The former Tory leader said: “There is a danger that this could be used as a cover-up. A cover-up for mistakes made in hospital, or for perhaps a hospital-acquired illness, infection, which has led to an increased likelihood of death.

“I have a friend who calls it the ‘licence to kill’ Bill.”

She referred to it as an “assisted suicide Bill” and said it “effectively says suicide is OK”.

Leading support for the Bill, former lord chancellor and justice secretary Lord Charlie Falconer said the current law is “confused” and “causes terrible suffering and lacks compassion and safeguards”.

Those backing a change in the law have repeatedly said it is not acceptable that desperate terminally ill people feel the need to end their lives in secret or go abroad to Dignitas alone, for fear that loved ones will be prosecuted for helping them.

Childline founder Dame Esther Rantzen, who is terminally ill, has spoken about making plans to go to the Swiss clinic and her sadness that no family would be able to accompany her in case they faced criminal investigation.

Lord Falconer said the full chamber “reflects the seriousness with which the Lords takes this issue”, adding: “This is an historic occasion.”

He warned it is not the job of peers – who, unlike MPs, are not elected by the public – to “frustrate” the Bill’s passage through Parliament.

The Labour peer said: “We must do our job in this House, and our job is not to frustrate, it is to scrutinise.”

While the Lords is seen mainly as a revising chamber, undertaking line-by-line scrutiny of draft laws which have already had approval in the Commons, peers can tell MPs to “think again” when they feel it necessary.
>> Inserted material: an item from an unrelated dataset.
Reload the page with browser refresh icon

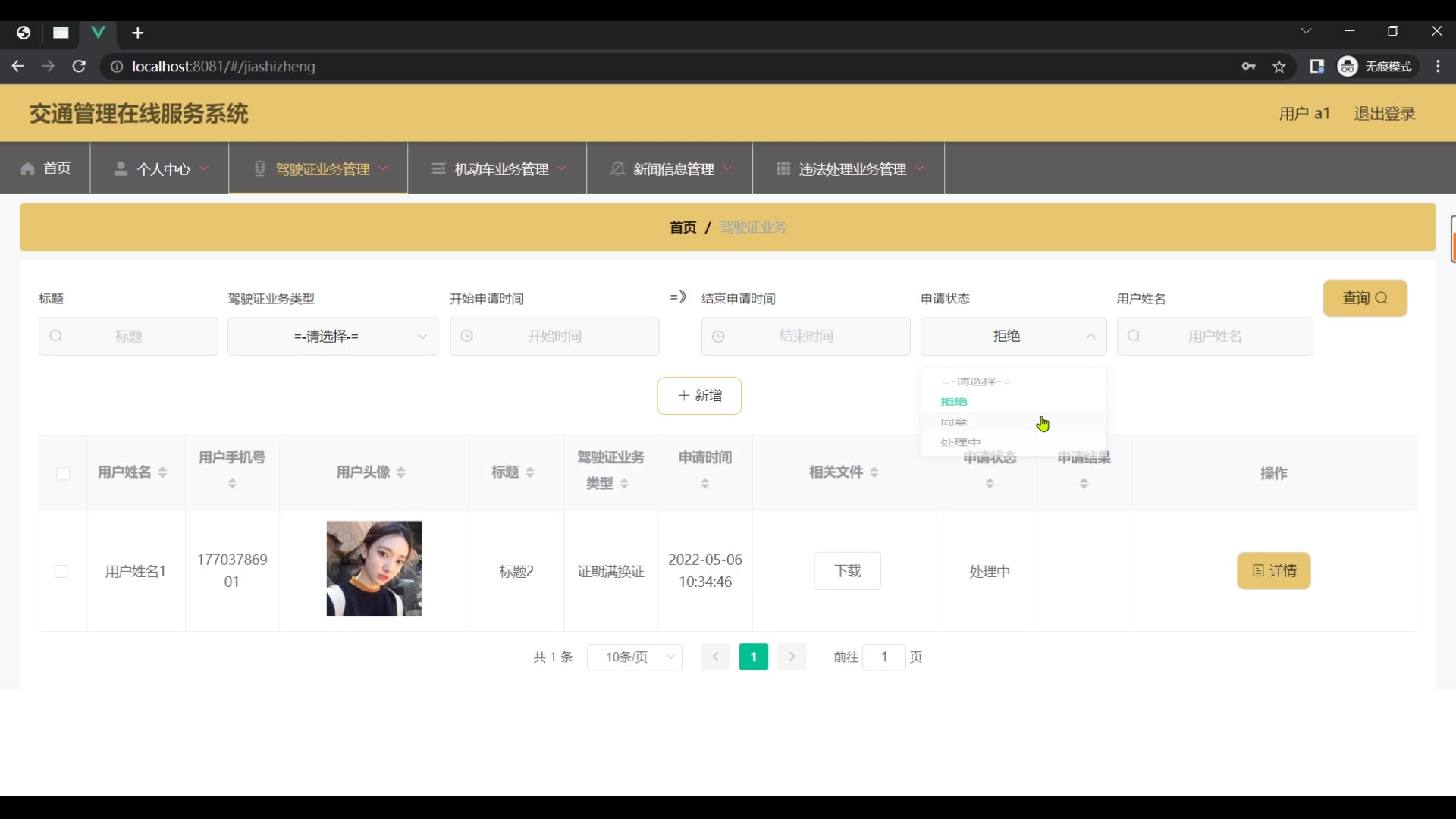point(79,67)
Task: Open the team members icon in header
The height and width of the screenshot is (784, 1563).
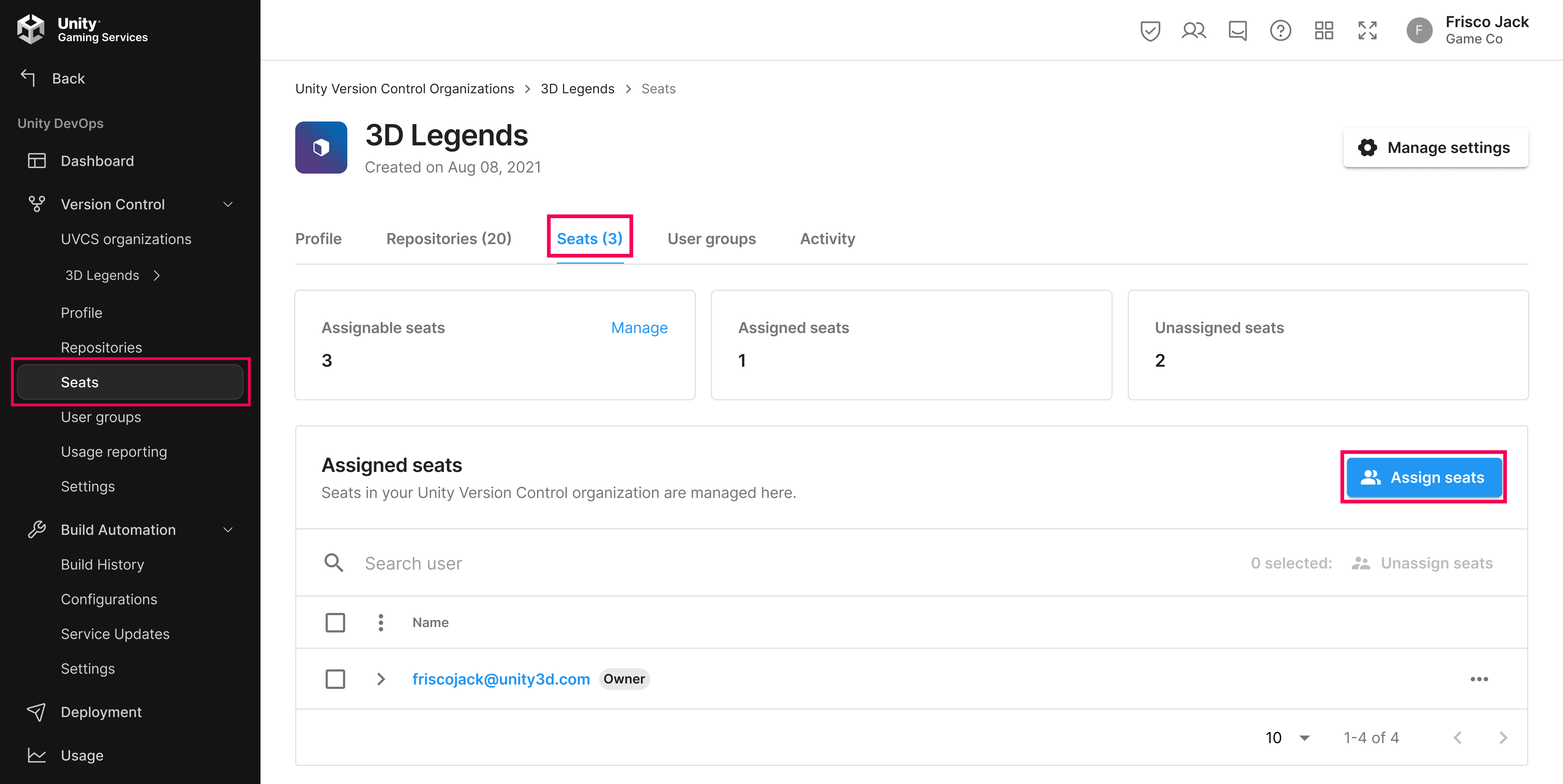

Bishop of London Dame Sarah Mullally insisted peers must be given a vote on the overall Bill – something which usually happens at a future stage known as Third Reading but could happen earlier, at the end of debate next week.

She told the House: “It may not be the will of the House to take the decision on the principle of this Bill today, but I firmly hope that we will do that in the Third Reading.

“If it is necessary, I will table the amendment myself, so this House is given the same opportunity as the other place to decide.”

There is always a motion to agree Second Reading at the end of the debate – likely to be on September 19. That is not usually put to a vote in the Lords but it can be and, if peers voted no, the Bill would fall and parliamentary efforts to legalise assisted dying would have to start again.

Ahead of the debate, the equalities watchdog raised concerns about the Bill, calling for more detailed assessment of how the proposed legislation might impact society’s most vulnerable.

In advice to members of the House of Lords, the Equality and Human Rights Commission (EHRC) said more detail is needed on how a new law could affect people from different backgrounds and those with disabilities.

As peers began debate, Labour MP Kim Leadbeater, who introduced the Bill in the Commons last year, was watching from the gallery.

Demonstrators again gathered outside Parliament both in support of and in opposition to the Bill, which would apply to England and Wales if it became law.

The Bill’s supporters have described it as one of the safest in the world, requiring an application for an assisted death to be approved by two doctors and an expert panel.

But opponents have raised concerns around possible coercion, a lack of adequate safeguards, and not enough time for such controversial legislation to be properly scrutinised.

The Bill has been subject to debate in the Commons, as well as line-by-line scrutiny by a committee of MPs.

The Government has said it is neutral on assisted dying and MPs had a free vote in the Commons debates, meaning they supported or opposed the Bill based on their own view rather than along party lines.

The total number of peers to speak across the two-day debate could surpass the previous record of 187, for the EU Withdrawal Bill’s Second Reading in 2018.

The legislation would make assisted dying available to adults in England and Wales with a terminal diagnosis of less than six months to live.